VANCOUVER -- An emergency meeting of Vancouver's city council to discuss options for a growing tent city and city-wide homelessness will continue on Monday.
Mayor Kennedy Stewart called the meeting earlier in the week, to address the tent city in Strathcona Park and a lack of housing across Vancouver. The meeting was scheduled to begin at 1 p.m. Friday and expected to go late into the evening.
Instead, after hearing from all of the members of the public who signed up to speak and were present when their names were called, city councillors voted to recess until 3:30 p.m. Monday, at which time they will debate the mayor's motion and make a decision.
On the table are three options: leasing or purchasing housing units like hotels and other available housing stock, establishing a temporary emergency relief encampment on vacant public or private land, or temporarily converting city-owned buildings into emergency housing or shelter space.
"We all know that the situation is getting tougher here right across the city when it comes to people living rough," Stewart told CTV News in an interview earlier in the week.

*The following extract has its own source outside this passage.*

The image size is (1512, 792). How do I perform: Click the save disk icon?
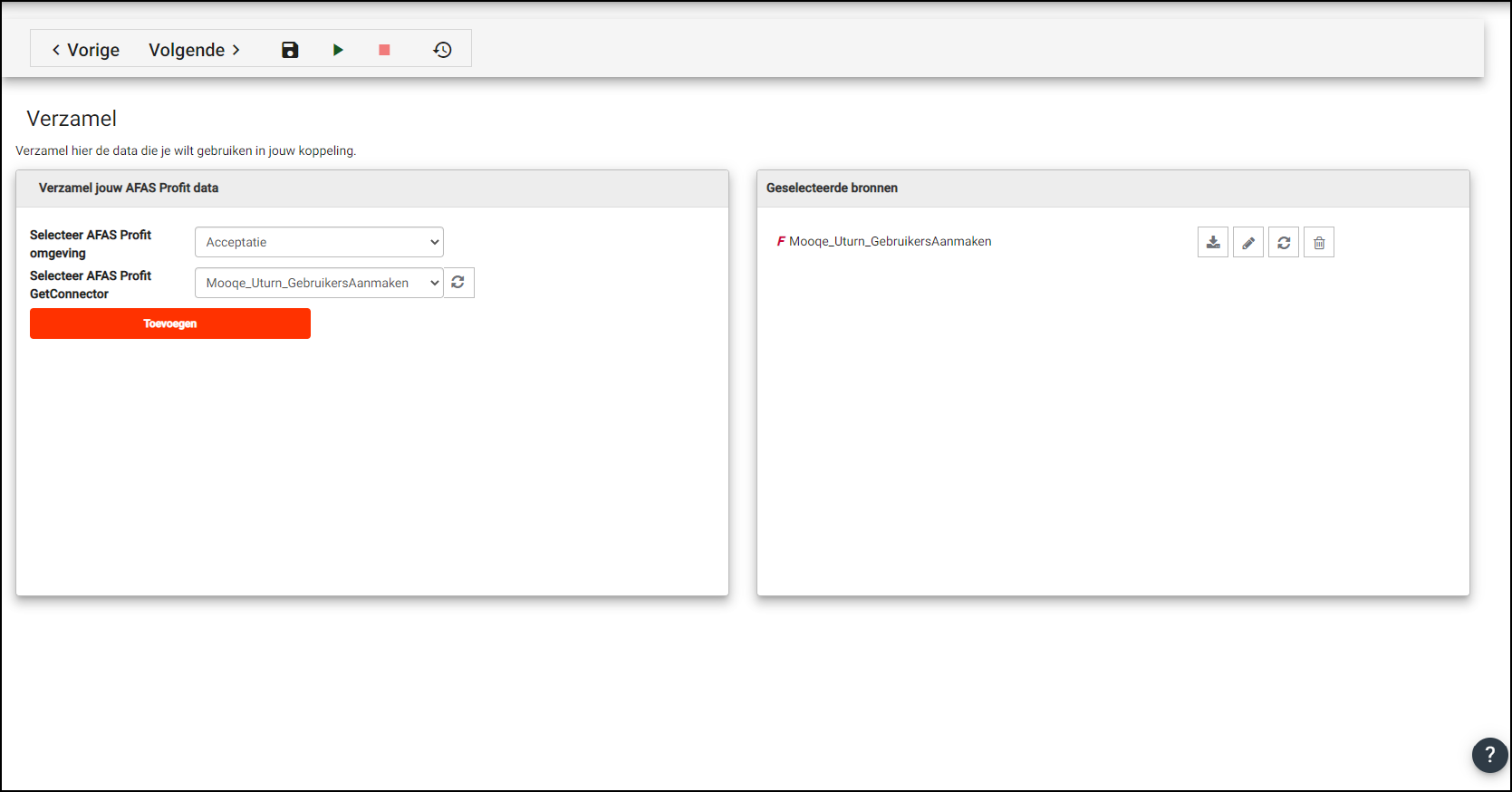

"After talking with all the experts, we’re really concerned with the spike in COVID cases, we're very concerned with the winter months coming on and we have to help our most vulnerable folks."
Campers have been living in the Strathcona Park tent city for months, after being forced out of CRAB Park by an injunction.
Stewart acknowledged none of the options will be cheap.
"The city really only has the property tax base to work from and so I think we have to move forward with something but that will mean probably we’ll have to delay some projects and some of the things we’re doing now in order to afford this," he said.
If the mayor's motion is approved, city staff will be tasked with reporting back to council with details in the coming weeks.